Add up your scores: how does the friendship you’re referring to stack up? Remember: according to this scale, the higher the number or your totaled answers, the higher the quality of the friendship. So, if you did this with your best friend in mind, what was the result?

That’s for you to know.

And act on, if necessary.

Your Part in Friendship

Friendship is, if anything, a two-way street. The assessment above, and the qualities of friendship mentioned toward the beginning of this article cover two areas: general friendship traits and specific things about specific friends. Which means they’re not really about you – if you’re a teen reading this article. They’re about ideas, and they’re about other people – but there’s more to friendship than that: there’s you.

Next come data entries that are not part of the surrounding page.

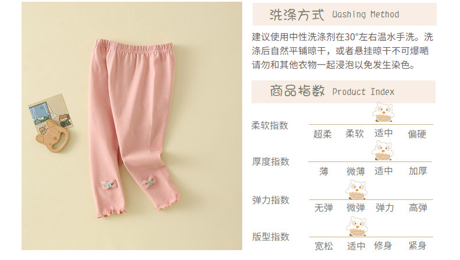
Task: Select the 偏硬 softness option
Action: click(417, 134)
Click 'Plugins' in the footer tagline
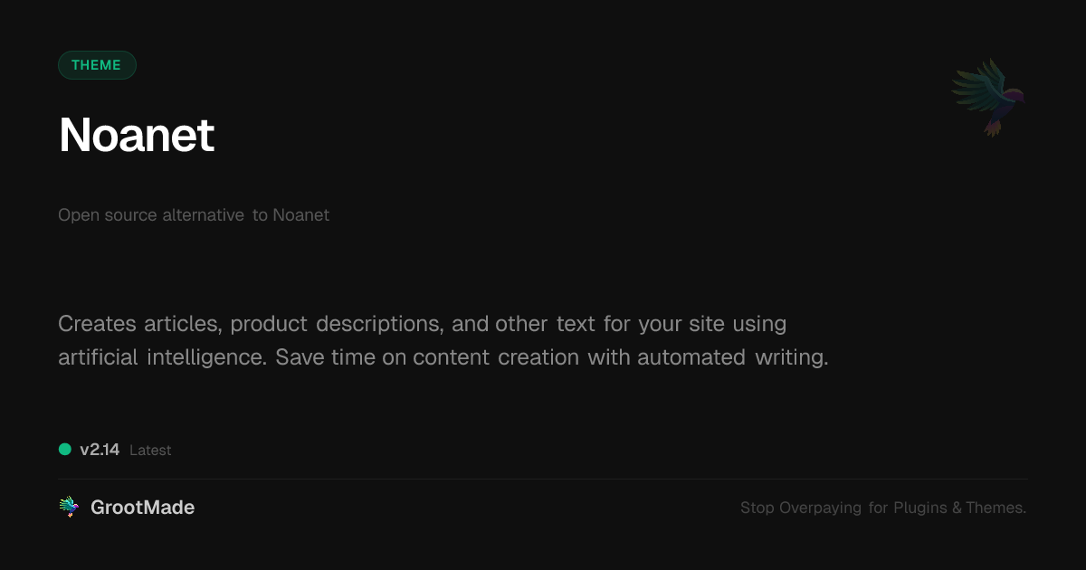The image size is (1086, 570). [920, 508]
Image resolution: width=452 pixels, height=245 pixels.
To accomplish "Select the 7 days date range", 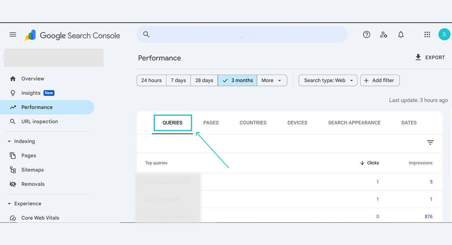I will pyautogui.click(x=179, y=80).
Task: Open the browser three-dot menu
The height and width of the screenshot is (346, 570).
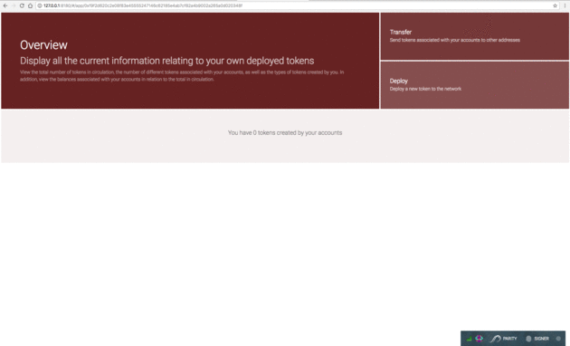Action: pyautogui.click(x=565, y=5)
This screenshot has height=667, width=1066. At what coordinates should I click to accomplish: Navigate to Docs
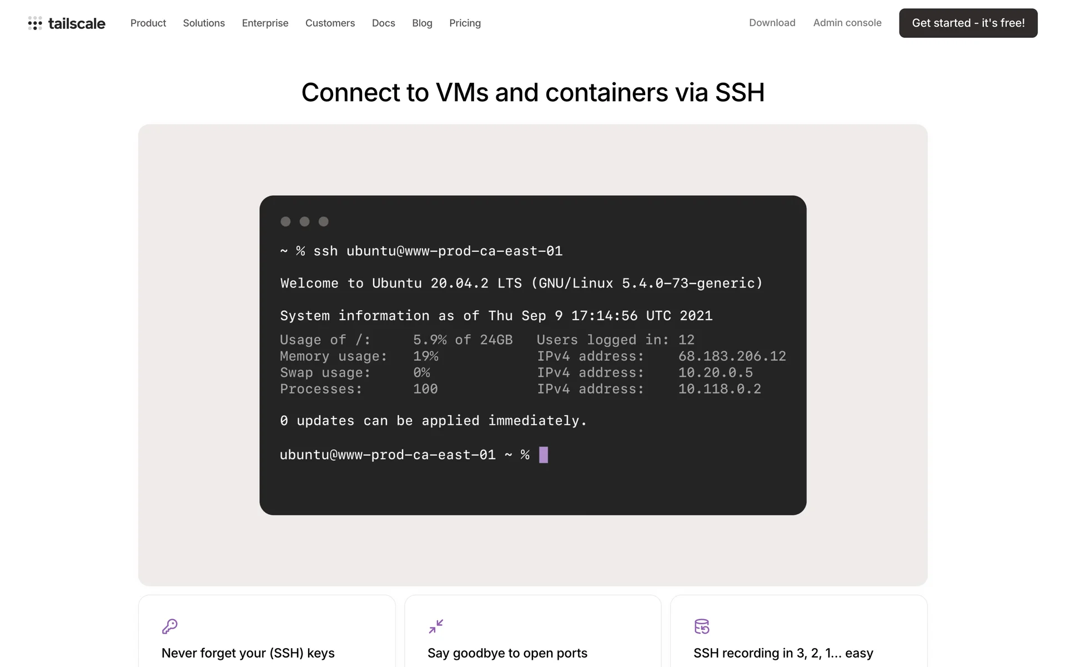(x=383, y=23)
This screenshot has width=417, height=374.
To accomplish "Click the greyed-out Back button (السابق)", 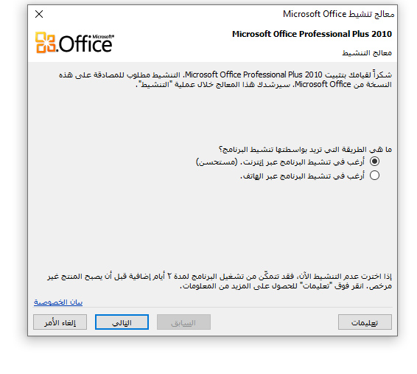I will coord(183,322).
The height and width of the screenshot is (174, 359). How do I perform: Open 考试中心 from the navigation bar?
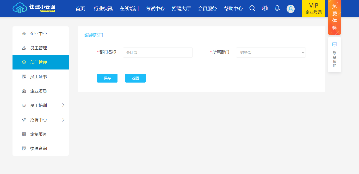point(155,9)
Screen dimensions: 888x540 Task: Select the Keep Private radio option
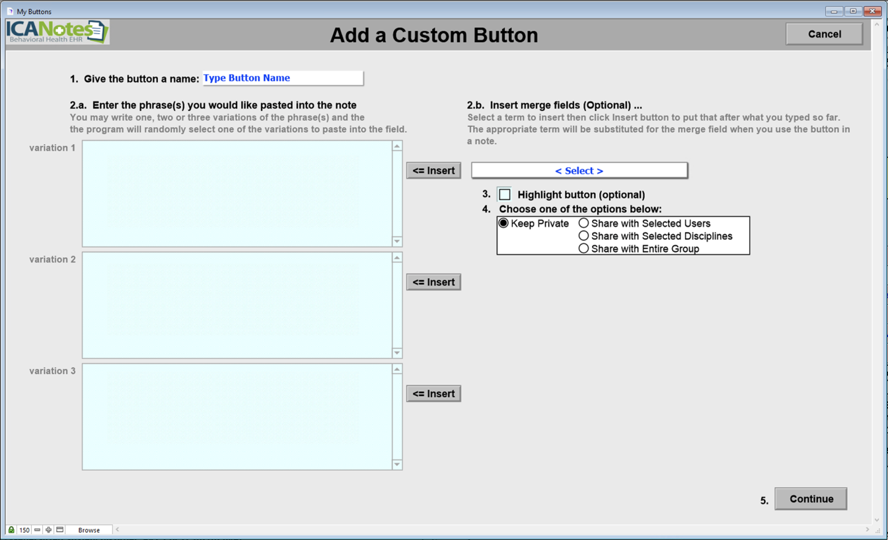[x=503, y=223]
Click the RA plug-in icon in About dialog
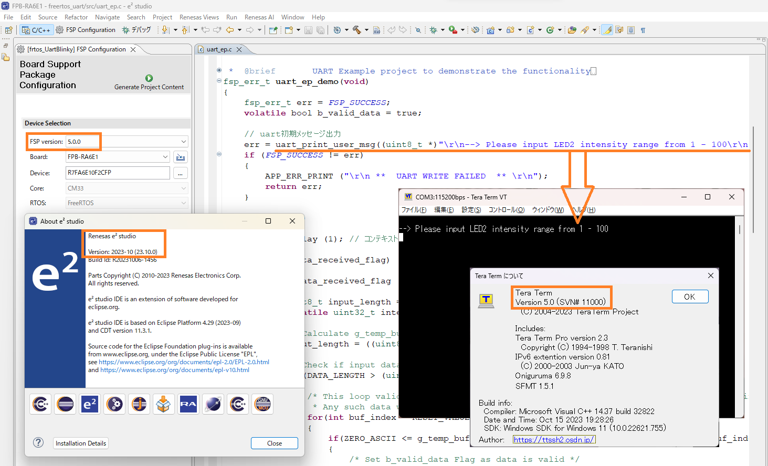 [188, 404]
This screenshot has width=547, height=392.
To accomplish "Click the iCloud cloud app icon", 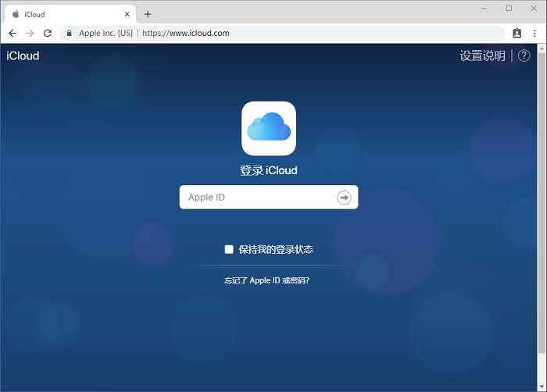I will point(269,128).
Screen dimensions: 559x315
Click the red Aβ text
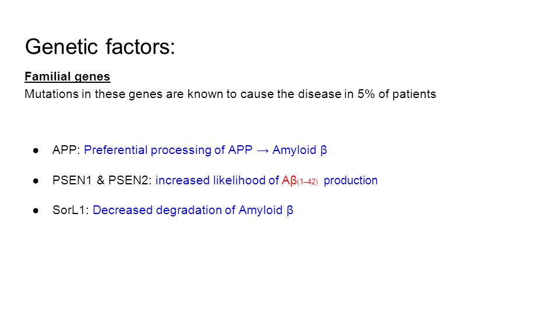[289, 180]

Research shows that having a robust network of friends can have a significant impact on positive teen development. Through friends, teens develop social skills, learn about intimacy outside the family, develop an individual identity, and motivate teens to participate in extracurricular activities. In addition, further research indicates that quality friendship has a positive impact on teen well-being, self-esteem, emotional resiliency, and can help reduce depressive symptoms in teens diagnosed with depression.

That’s why friends are important, especially for teens living with any type of substance use, emotional, or behavioral disorder.

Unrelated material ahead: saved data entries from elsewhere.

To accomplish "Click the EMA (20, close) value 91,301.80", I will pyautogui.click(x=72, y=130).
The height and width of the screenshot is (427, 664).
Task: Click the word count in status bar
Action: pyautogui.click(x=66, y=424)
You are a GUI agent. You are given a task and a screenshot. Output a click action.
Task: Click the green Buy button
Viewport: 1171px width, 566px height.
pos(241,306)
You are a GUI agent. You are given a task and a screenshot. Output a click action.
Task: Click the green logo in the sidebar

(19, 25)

We’ll end with an interesting assessment, designed by the author of the Psychology Today article we quoted in the opening of this article. If you’re a teenager, these questions are for and about you: they’ll help you take care of your side of the friendship street and show you where you can improve – if you need to improve at all.

Friendship Self-Assessment

I am…

  1. Trustworthy.
  2. Honest.
  3. Dependable.
  4. Loyal to people I care about.
  5. Easily able to trust others.
  6. Able to experience and express empathy for others.
  7. Able to be non-judgmental.
  8. A good listener.
  9. Supportive of others in their good times.
  10. Supportive of others in their bad times.
  11. Self-confident.
  12. Usually able to see the humor in life.
  13. Fun to be around.

Score this assessment with the Likert Scale, as above. The higher your score, the more likely it is you’ll be able to form high-quality, lasting, and supportive friendships. And if you’re in recovery, you can use this assessment to learn about what parts of yourself you might need to work on if you want to expand your group of friends.

Finally, with all that said, we want to encourage you to circle back to the top of this article and revisit the traits of friendship we introduced that are associated with caring: empathy, being non-judgmental, the ability to listen, and being supportive in good times and bad. All the other qualities are important, without a doubt. However, we firmly believe that the caring traits – if we can identify the most important traits to look for in a friend – are indeed the most important.

When you find a friend who listens, doesn’t judge, is empathetic, and supports you through the good times and bad – then yes, that person is a real, quality friend. And when you can do that for someone else, that means you’re being a good friend.

It probably means something else, too: we bet it’s an indication you’re making real progress in your recovery.